**LISTED ENTRIES**
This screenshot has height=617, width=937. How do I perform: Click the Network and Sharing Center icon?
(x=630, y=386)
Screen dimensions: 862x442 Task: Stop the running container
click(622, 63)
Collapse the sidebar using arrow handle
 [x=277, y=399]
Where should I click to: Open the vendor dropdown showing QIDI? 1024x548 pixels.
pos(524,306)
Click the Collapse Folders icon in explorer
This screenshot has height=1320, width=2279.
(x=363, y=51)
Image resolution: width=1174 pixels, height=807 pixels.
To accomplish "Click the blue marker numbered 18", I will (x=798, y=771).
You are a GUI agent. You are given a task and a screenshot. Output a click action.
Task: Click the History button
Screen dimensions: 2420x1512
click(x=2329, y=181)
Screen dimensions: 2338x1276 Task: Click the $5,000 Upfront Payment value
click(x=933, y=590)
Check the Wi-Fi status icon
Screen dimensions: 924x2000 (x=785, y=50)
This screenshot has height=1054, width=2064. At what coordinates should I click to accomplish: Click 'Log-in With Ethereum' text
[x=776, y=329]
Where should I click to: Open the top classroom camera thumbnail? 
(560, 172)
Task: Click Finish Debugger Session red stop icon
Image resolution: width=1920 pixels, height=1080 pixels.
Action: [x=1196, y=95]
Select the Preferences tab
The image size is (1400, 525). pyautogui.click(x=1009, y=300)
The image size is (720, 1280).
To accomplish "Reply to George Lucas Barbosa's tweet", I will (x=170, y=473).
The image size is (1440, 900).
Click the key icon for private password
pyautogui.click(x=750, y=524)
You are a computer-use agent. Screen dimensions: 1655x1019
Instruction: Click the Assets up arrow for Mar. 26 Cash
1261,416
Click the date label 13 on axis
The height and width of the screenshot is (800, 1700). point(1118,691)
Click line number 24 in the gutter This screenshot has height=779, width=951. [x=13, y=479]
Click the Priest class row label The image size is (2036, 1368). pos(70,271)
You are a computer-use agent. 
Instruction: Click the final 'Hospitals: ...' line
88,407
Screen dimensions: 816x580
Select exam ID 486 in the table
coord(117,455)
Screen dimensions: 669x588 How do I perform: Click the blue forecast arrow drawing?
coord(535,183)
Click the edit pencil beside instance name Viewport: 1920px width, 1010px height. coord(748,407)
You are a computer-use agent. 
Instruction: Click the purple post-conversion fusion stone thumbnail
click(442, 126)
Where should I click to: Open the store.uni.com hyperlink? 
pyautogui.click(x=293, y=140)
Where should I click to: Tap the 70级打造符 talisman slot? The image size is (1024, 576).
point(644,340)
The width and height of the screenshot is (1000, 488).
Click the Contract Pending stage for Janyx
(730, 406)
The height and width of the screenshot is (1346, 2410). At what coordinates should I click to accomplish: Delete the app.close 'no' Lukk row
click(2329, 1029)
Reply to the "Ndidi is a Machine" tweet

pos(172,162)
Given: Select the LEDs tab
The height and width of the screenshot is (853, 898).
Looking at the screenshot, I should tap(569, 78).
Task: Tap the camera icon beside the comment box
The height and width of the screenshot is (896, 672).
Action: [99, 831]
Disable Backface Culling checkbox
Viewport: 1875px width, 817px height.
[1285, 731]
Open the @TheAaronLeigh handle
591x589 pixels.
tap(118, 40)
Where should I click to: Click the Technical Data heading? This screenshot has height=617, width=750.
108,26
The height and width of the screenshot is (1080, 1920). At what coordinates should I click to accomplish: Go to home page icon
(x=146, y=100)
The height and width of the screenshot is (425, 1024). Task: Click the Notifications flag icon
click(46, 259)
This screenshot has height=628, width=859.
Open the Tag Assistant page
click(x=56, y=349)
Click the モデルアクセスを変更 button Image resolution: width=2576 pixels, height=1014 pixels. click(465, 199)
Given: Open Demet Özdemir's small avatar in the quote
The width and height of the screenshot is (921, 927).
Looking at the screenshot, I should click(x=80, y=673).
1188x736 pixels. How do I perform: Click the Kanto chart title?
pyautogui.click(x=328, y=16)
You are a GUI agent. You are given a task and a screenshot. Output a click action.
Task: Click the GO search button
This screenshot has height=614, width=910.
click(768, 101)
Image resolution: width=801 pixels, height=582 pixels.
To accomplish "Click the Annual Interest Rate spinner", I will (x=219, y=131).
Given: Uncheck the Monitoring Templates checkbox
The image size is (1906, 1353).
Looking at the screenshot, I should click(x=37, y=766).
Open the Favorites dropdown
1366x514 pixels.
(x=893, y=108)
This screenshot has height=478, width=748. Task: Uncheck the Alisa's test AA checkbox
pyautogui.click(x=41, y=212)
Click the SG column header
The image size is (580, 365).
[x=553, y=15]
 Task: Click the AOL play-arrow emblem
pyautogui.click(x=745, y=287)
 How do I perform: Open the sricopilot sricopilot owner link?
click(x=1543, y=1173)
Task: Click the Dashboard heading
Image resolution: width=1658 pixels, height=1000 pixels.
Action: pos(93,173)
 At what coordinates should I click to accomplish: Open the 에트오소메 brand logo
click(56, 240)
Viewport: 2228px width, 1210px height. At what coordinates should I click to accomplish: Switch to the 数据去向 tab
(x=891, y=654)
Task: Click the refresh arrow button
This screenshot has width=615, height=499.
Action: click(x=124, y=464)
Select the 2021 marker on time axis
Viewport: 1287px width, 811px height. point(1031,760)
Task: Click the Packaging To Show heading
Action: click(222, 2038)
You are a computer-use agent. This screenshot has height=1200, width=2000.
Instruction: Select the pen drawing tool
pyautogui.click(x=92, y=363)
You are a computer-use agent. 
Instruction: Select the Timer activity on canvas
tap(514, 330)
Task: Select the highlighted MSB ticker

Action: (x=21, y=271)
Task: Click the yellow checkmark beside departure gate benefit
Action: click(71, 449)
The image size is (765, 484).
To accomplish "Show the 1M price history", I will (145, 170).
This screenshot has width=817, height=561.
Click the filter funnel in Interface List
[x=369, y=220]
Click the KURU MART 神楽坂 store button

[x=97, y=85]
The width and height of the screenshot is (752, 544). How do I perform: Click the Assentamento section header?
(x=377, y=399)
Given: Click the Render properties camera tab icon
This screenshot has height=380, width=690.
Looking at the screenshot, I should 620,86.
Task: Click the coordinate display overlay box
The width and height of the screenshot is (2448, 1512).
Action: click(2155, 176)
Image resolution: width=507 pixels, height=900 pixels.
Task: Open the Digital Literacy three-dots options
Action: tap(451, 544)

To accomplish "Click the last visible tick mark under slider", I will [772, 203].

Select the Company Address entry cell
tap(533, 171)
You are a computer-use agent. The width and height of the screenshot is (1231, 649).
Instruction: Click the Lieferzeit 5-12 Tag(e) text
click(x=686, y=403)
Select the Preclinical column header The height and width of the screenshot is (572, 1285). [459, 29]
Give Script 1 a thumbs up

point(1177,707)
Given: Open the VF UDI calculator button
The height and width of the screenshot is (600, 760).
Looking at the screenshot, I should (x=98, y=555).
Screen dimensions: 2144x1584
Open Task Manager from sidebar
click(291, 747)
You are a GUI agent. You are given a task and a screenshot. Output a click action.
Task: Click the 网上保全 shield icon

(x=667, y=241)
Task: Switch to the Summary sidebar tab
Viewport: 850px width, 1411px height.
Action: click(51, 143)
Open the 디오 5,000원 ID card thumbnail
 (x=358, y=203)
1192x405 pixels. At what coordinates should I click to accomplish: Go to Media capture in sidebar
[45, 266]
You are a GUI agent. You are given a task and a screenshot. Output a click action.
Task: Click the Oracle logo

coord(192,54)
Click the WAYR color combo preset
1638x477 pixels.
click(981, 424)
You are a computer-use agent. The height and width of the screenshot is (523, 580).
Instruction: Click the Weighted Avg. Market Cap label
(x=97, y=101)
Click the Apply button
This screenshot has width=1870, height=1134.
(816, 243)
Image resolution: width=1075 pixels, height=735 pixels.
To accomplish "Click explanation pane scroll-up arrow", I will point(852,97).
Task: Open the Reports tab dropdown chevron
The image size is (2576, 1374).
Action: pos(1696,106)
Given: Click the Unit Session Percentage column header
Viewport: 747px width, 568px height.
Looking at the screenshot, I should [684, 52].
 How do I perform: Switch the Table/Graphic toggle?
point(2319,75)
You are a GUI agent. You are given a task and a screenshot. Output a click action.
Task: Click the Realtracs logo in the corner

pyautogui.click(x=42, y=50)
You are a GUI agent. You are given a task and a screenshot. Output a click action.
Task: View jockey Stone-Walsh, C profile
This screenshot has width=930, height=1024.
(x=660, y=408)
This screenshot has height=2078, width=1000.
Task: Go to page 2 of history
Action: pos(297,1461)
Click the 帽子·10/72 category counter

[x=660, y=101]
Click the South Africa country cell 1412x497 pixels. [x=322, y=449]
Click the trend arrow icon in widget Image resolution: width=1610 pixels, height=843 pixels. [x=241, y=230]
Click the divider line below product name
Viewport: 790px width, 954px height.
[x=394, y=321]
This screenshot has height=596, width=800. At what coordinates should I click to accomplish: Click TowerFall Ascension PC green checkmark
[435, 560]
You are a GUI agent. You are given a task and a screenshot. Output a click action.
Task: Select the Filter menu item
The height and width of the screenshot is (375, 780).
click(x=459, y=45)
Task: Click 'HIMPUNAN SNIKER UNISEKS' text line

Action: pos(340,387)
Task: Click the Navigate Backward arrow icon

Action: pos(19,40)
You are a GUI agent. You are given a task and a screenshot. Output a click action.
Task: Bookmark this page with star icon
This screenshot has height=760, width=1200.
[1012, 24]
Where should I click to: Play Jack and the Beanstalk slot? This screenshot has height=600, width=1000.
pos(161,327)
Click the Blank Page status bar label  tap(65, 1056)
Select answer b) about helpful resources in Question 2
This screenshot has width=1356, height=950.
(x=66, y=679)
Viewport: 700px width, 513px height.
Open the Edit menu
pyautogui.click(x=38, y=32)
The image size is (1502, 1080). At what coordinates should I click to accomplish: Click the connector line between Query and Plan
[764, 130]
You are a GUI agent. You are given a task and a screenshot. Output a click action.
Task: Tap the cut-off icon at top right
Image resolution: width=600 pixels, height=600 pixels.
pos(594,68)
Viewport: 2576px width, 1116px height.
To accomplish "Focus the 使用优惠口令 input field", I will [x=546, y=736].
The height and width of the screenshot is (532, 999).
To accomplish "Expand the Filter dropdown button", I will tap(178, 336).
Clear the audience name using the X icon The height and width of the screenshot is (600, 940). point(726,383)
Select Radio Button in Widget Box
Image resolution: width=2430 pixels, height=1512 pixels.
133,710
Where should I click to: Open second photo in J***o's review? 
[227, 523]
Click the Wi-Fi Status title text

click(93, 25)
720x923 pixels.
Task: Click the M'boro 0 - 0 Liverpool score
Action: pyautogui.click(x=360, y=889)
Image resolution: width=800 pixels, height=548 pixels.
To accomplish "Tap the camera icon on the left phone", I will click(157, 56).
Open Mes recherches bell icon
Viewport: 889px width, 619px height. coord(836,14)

**GIVEN TASK**
Print everything from the line containing "Open the 디오 5,000원 ID card thumbnail" down to the line containing "Click the South", including both of those lines, and reproduce each one without change.

**EXPECTED OUTPUT**
Open the 디오 5,000원 ID card thumbnail
 (x=358, y=203)
1192x405 pixels. At what coordinates should I click to accomplish: Go to Media capture in sidebar
[45, 266]
You are a GUI agent. You are given a task and a screenshot. Output a click action.
Task: Click the Oracle logo

coord(192,54)
Click the WAYR color combo preset
1638x477 pixels.
click(981, 424)
You are a computer-use agent. The height and width of the screenshot is (523, 580).
Instruction: Click the Weighted Avg. Market Cap label
(x=97, y=101)
Click the Apply button
This screenshot has width=1870, height=1134.
(816, 243)
Image resolution: width=1075 pixels, height=735 pixels.
To accomplish "Click explanation pane scroll-up arrow", I will point(852,97).
Task: Open the Reports tab dropdown chevron
The image size is (2576, 1374).
Action: pos(1696,106)
Given: Click the Unit Session Percentage column header
Viewport: 747px width, 568px height.
Looking at the screenshot, I should [684, 52].
 How do I perform: Switch the Table/Graphic toggle?
point(2319,75)
You are a GUI agent. You are given a task and a screenshot. Output a click action.
Task: Click the Realtracs logo in the corner

pyautogui.click(x=42, y=50)
You are a GUI agent. You are given a task and a screenshot. Output a click action.
Task: View jockey Stone-Walsh, C profile
This screenshot has width=930, height=1024.
(x=660, y=408)
This screenshot has height=2078, width=1000.
Task: Go to page 2 of history
Action: pos(297,1461)
Click the 帽子·10/72 category counter

[x=660, y=101]
Click the South Africa country cell 1412x497 pixels. [x=322, y=449]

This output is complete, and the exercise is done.